Open Postdoctoral position, faculty mentor Barbara Simpson

Important Info

Faculty Sponsor First name: 
Barbara
Faculty Sponsor Last Name: 
Simpson
Stanford Departments and Centers: 
Civil and Environmental Engineering
Postdoc Appointment Term: 
Initial appointment is 1 year with the expected renewal after the first year for an additional 1-2 years by mutual agreement.
Appointment Start Date: 
Applications will be considered on a rolling basis with start dates as early as 1/1/2026 and as late as 3/1/2026.
How to Submit Application Materials: 

Please upload all application material to: https://forms.gle/Goi1LE52hYk9otMQ8

Does this position pay above the required minimum?: 
Yes. The expected base pay range for this position is listed in Pay Range field. The pay offered to the selected candidate will be determined based on factors including (but not limited to) the qualifications of the selected candidate, budget availability, and internal equity.
Pay Range: 
77,000-80,000

A postdoctoral scholar is sought for a position in SEA-Scan: Structural and Environmental Algorithms for Sensing of Offshore Systems  working with Dr. Barbara Simpson in the School of Engineering and School of Sustainability, Department of Civil and Environmental Engineering at Stanford University. The work will play an important role in the development of a subsea digital twin of deep-water mooring lines for floating offshore wind turbines. The digital twin will be integrated with machine learning algorithms for detection of primary entanglement due to fishing gear and secondary entanglement due to marine animals. Additionally, the digital twin will be utilized to monitor the structural health of deep-water mooring lines. 
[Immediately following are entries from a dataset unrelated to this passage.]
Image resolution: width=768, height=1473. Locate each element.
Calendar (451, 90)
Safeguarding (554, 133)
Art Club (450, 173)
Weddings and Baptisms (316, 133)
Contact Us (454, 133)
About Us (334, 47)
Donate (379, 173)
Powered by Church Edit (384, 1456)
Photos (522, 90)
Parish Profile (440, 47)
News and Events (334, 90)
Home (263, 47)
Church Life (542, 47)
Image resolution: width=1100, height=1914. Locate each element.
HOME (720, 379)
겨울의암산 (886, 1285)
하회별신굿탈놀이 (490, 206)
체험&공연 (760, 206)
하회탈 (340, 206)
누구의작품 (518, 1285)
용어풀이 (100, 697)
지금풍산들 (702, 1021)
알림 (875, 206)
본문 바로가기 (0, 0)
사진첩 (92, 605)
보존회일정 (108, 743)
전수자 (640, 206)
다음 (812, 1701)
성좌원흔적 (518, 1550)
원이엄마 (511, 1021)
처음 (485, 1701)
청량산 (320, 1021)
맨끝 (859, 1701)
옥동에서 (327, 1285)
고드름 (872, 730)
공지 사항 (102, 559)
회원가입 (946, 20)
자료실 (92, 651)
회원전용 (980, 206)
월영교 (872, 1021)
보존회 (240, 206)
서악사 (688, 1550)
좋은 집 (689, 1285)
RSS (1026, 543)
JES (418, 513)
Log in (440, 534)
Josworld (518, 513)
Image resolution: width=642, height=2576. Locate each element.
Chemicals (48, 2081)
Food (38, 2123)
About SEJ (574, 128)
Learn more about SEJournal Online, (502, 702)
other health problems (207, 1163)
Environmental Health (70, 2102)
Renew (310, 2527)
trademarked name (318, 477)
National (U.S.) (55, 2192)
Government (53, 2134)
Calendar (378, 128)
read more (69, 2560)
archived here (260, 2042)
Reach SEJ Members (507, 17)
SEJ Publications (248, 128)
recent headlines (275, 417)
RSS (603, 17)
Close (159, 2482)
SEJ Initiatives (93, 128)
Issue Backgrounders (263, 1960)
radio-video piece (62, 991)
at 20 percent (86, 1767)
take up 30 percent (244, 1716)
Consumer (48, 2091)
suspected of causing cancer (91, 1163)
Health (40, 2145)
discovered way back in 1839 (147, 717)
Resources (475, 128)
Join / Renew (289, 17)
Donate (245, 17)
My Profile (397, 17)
Description: Extraction of abnormal entanglement from normal platform motion and sea states is difficult. Entanglement data can be noisy and notoriously difficult to process in remote, deep ocean environments. Moreover, continuous spatial and temporal monitoring results in enormous volumes of data, necessitating the management of large datasets and communication of extensive (and expensive) data packets. These factors necessitate new developments in sensor design, dataset transmission, data analysis, and numerical modeling to distinguish between normal and abnormal features. Here, the goal is to develop machine learning algorithms for entanglement detection and classification. The algorithms are supported by affordable, spatial surface and subsea sensing and a low-power edge computing to collect and compress datasets at-sea, allowing the system to make critical inferences and reliably transmit data. Detection accuracy is then enhanced using a sub-sea digital twin, which contextualizes the data in terms of physical principles and outputs information to detect abnormalities associated with entanglement and changes to structural integrity. 

For further details on the research, scope, and position expectations please contact Dr. Barbara Simpson. This project includes collaborations with Sofar Ocean https://www.sofarocean.com/. Additional details on the research team can be found at: https://simpsoba.su.domains/ (Dr. Simpson’s webpage). The original call for the solicitation can be found here: https://www.energy.ca.gov/solicitations/2025-02/gfo-24-307-advancing-designs-and-analysis-high-voltage-direct-current

Required Qualifications: 
  • Doctoral Degree (PhD, MD, or equivalent) conferred by start date.
  • Demonstrated experience/knowledge of floating offshore wind, mooring line dynamics, digital twins, structural health monitoring, or real-time surrogate modeling
Required Application Materials: 
  • Curriculum vitae
  • Cover letter describing relevant experiences, interests, and goals
  • A scientific writing sample (e.g., manuscript or thesis chapter)
  • Contact information for 2 references 

Review of applications will begin immediately. Additional supporting information may be requested upon review. 

 

Stanford is an equal opportunity employer and all qualified applicants will receive consideration without regard to race, color, religion, sex, sexual orientation, gender identity, national origin, disability, veteran status, or any other characteristic protected by law.